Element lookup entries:
###

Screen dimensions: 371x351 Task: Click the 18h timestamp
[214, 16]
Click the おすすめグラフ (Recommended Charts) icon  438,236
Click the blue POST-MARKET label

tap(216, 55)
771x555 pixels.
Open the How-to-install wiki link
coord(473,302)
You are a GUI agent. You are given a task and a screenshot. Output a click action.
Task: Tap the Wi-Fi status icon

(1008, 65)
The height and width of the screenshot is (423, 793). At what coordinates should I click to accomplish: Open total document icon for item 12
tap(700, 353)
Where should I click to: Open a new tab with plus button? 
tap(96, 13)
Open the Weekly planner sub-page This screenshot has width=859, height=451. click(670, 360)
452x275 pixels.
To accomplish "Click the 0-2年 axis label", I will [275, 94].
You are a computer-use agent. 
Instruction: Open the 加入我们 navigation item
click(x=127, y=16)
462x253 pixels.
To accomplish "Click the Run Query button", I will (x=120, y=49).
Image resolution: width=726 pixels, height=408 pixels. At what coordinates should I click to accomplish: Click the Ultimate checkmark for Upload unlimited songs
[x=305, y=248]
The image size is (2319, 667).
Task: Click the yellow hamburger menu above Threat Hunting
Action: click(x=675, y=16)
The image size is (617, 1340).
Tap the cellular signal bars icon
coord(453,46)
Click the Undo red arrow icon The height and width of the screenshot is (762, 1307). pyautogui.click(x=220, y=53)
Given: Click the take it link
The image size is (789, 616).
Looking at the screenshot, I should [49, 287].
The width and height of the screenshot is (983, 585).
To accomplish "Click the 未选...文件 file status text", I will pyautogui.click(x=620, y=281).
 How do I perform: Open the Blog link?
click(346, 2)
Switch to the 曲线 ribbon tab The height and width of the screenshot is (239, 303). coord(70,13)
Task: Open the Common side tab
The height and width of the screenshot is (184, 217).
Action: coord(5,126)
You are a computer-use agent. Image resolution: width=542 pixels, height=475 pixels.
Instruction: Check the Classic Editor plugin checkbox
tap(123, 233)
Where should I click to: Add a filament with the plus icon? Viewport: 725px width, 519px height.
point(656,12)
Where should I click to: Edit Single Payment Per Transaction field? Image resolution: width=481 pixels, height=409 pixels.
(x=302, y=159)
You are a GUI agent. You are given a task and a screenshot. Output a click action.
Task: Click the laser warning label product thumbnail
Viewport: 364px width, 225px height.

###

▸ Task details
Rewrite every one of the entries above, swapping "pixels" for "px" wherever it occurs and leaving everything else untouched.

▸ Reply to the task
Screen dimensions: 371x351 Task: Click the 18h timestamp
[214, 16]
Click the おすすめグラフ (Recommended Charts) icon  438,236
Click the blue POST-MARKET label

tap(216, 55)
771x555 px.
Open the How-to-install wiki link
coord(473,302)
You are a GUI agent. You are given a task and a screenshot. Output a click action.
Task: Tap the Wi-Fi status icon

(1008, 65)
The height and width of the screenshot is (423, 793). At what coordinates should I click to accomplish: Open total document icon for item 12
tap(700, 353)
Where should I click to: Open a new tab with plus button? 
tap(96, 13)
Open the Weekly planner sub-page This screenshot has width=859, height=451. click(670, 360)
452x275 px.
To accomplish "Click the 0-2年 axis label", I will [275, 94].
You are a computer-use agent. 
Instruction: Open the 加入我们 navigation item
click(x=127, y=16)
462x253 px.
To accomplish "Click the Run Query button", I will (x=120, y=49).
Image resolution: width=726 px, height=408 px. At what coordinates should I click to accomplish: Click the Ultimate checkmark for Upload unlimited songs
[x=305, y=248]
The image size is (2319, 667).
Task: Click the yellow hamburger menu above Threat Hunting
Action: click(x=675, y=16)
The image size is (617, 1340).
Tap the cellular signal bars icon
coord(453,46)
Click the Undo red arrow icon The height and width of the screenshot is (762, 1307). pyautogui.click(x=220, y=53)
Given: Click the take it link
The image size is (789, 616).
Looking at the screenshot, I should [49, 287].
The width and height of the screenshot is (983, 585).
To accomplish "Click the 未选...文件 file status text", I will pyautogui.click(x=620, y=281).
 How do I perform: Open the Blog link?
click(346, 2)
Switch to the 曲线 ribbon tab The height and width of the screenshot is (239, 303). coord(70,13)
Task: Open the Common side tab
The height and width of the screenshot is (184, 217).
Action: coord(5,126)
You are a computer-use agent. Image resolution: width=542 px, height=475 px.
Instruction: Check the Classic Editor plugin checkbox
tap(123, 233)
Where should I click to: Add a filament with the plus icon? Viewport: 725px width, 519px height.
point(656,12)
Where should I click to: Edit Single Payment Per Transaction field? Image resolution: width=481 px, height=409 px.
(x=302, y=159)
You are a GUI agent. You are given a task and a screenshot. Output a click action.
Task: Click the laser warning label product thumbnail
Viewport: 364px width, 225px height.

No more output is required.